* Begin SOURCE EXTRACT *
Lithium Battery Safety Rule 3 - Ask, Learn, And Discuss
The internet is an excellent source of free information. Check Facebook and Discord for battery communities. There are literally hundreds of thousands of people willing to help you right now and for free. You can even join our Facebook Group and get help and guidance from people in real time!
There are also plenty of forums and other communities that are not on traditional social media. A quick Google search for ‘electronics community’ or ‘battery building forum’ will turn up some useful results. The DIY Solar Forum, Endless Sphere’s forum, and Second Life Storage are three that I highly recommend.
So, get out there and be a part of the community. Don't be afraid to ask questions. Who knows, maybe one day after you learn more about the field, you could help someone else.
Lithium Battery Safety Rule 4 - Take Your Time
Don't be in a rush! Remember, no one is making you build this battery and it's definitely not a race. So, take your time and plan well when approaching these things, they are dangerous!
It's very helpful to use some of the tools we've built to help you in the process. Our battery pack calculator is a great resource to virtually build your pack before you start your actual build.
You know the old saying, 'measure twice cut once'. Check, double-check, and triple-check your wiring, fuses, connections, and welds.
Lithium Battery Safety Rule 5 - Keep Your Eyes On Your Projects
While you are still becoming familiar with electronics and batteries, it's easy to make simple mistakes. The problem is, that those simple mistakes can cause big, hot fires. So, until you get a handle on things, make sure to not charge or discharge your battery projects unless they are within eyeshot.
* End SOURCE EXTRACT *
* Begin INFORMATION SUPPLIED *
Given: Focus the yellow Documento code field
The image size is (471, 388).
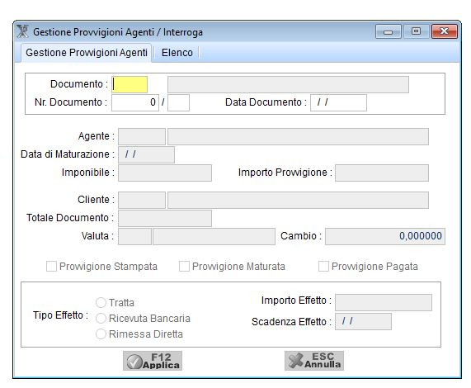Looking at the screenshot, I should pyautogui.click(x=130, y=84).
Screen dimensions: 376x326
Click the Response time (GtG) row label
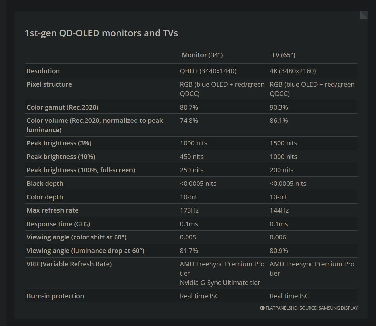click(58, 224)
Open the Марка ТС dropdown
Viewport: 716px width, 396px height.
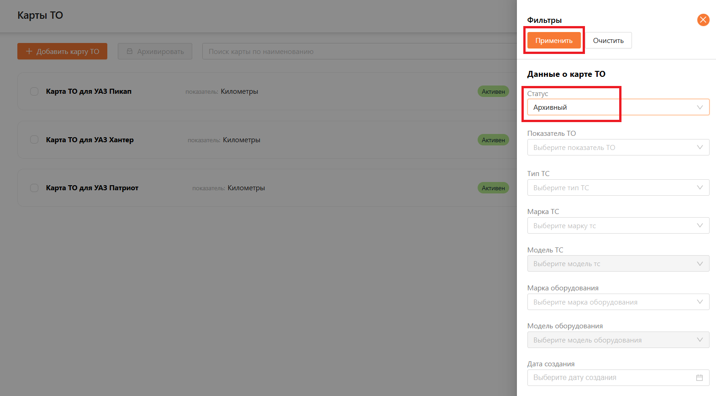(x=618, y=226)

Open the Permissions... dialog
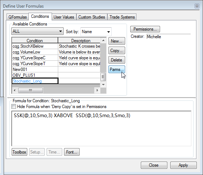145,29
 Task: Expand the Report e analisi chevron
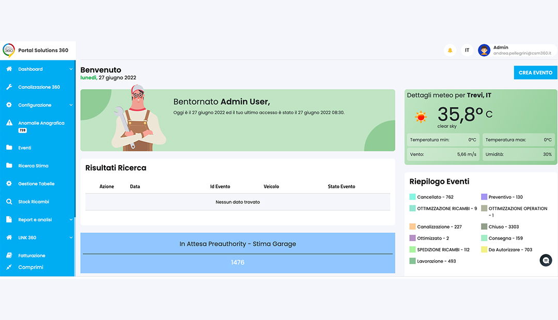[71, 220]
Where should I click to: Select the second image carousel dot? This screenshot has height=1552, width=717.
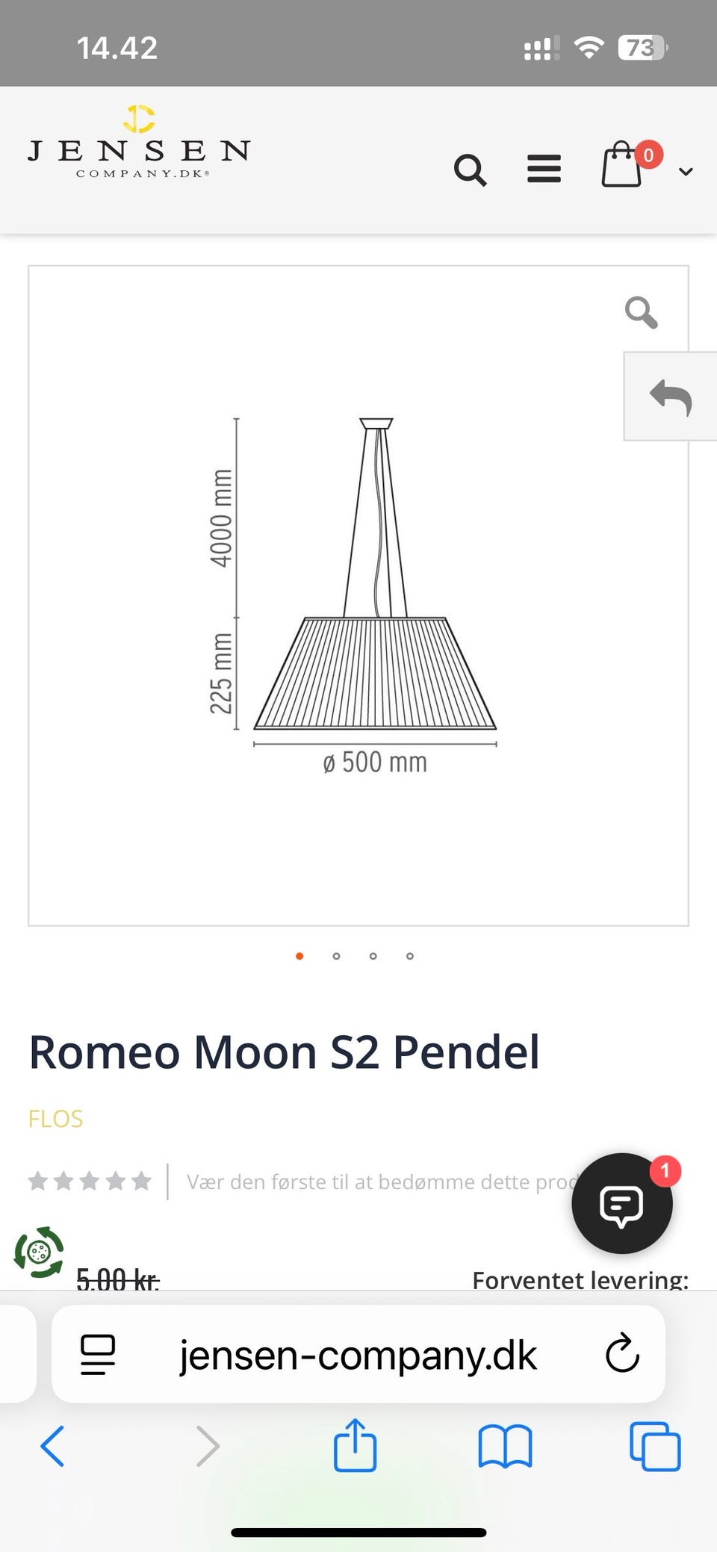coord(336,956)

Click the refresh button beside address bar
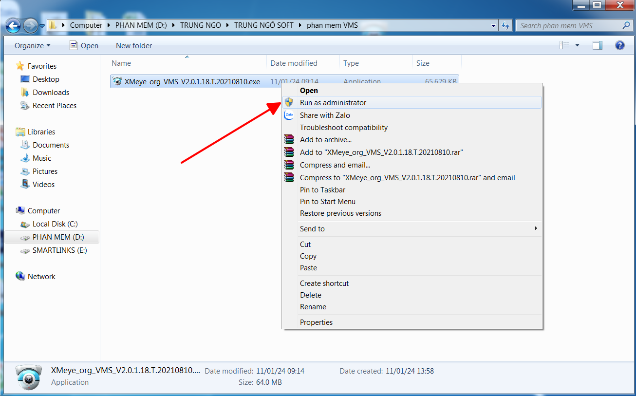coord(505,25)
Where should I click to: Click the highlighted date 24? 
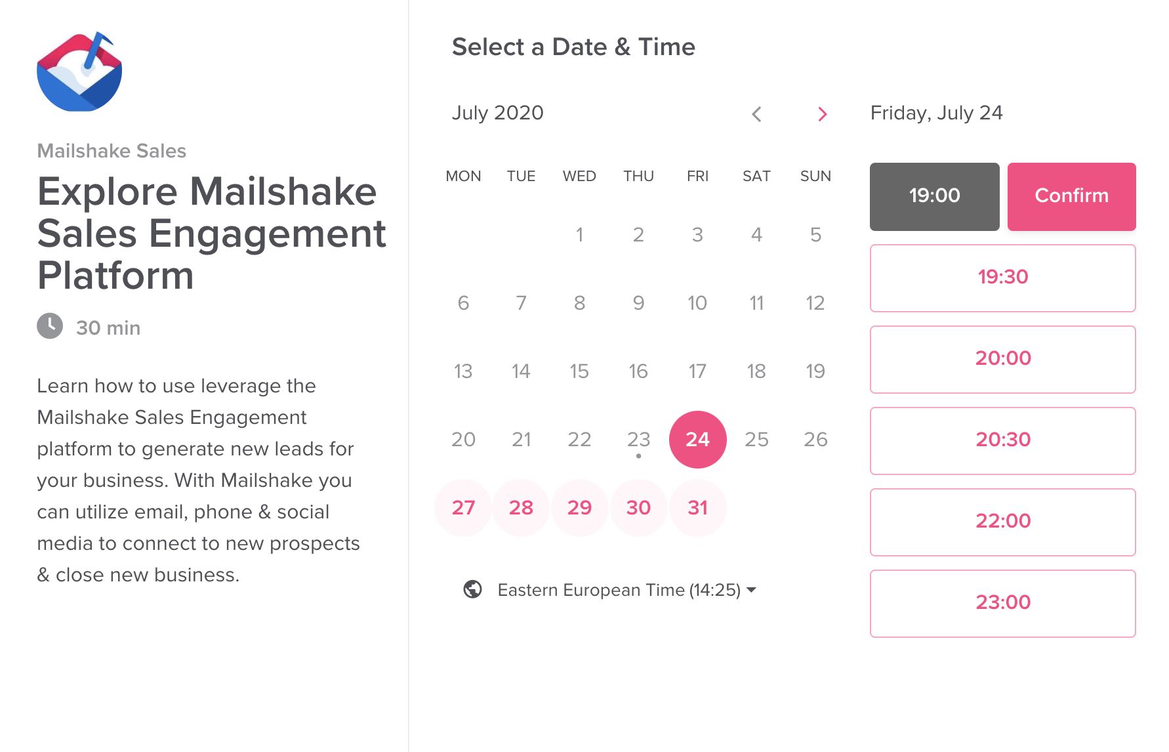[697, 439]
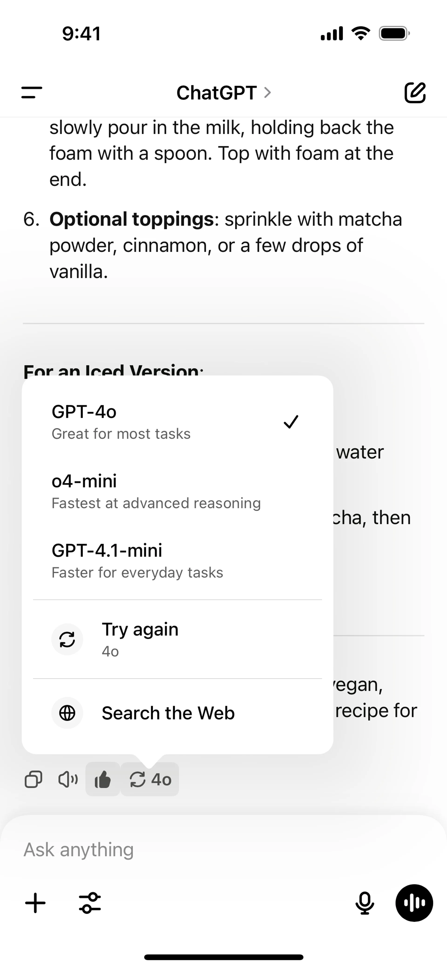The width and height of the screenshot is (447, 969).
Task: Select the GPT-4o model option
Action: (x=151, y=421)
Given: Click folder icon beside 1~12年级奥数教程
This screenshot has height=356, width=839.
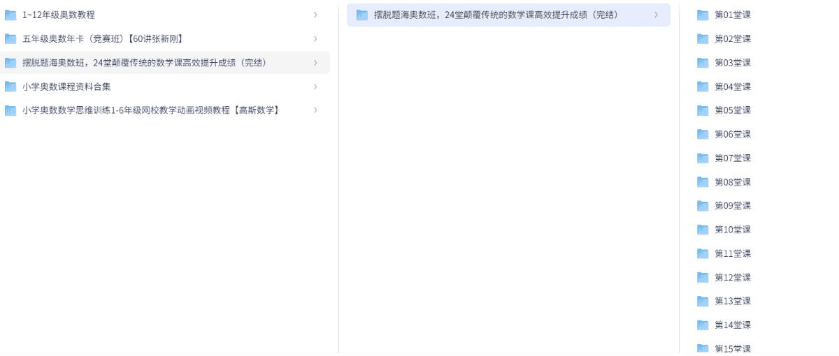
* End INFORMATION SUPPLIED *
* Begin INFORMATION SUPPLIED *
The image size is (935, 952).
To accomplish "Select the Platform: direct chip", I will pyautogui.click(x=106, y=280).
* End INFORMATION SUPPLIED *
## WRITTEN TASKS
1) Using the lithium battery safety rules, explain in one to three sentences why a beginner should charge or discharge battery projects only within eyeshot.
2) From the lithium battery safety rules, print the passage between "It's very helpful" and "connections, and welds.", inclusive.

## PER-TASK ANSWERS
1) While you are still becoming familiar with electronics and batteries, it is easy to make simple mistakes. Those mistakes can cause big, hot fires, so until you get a handle on things, a project should be charged or discharged only where you can see it.

2)
It's very helpful to use some of the tools we've built to help you in the process. Our battery pack calculator is a great resource to virtually build your pack before you start your actual build.
You know the old saying, 'measure twice cut once'. Check, double-check, and triple-check your wiring, fuses, connections, and welds.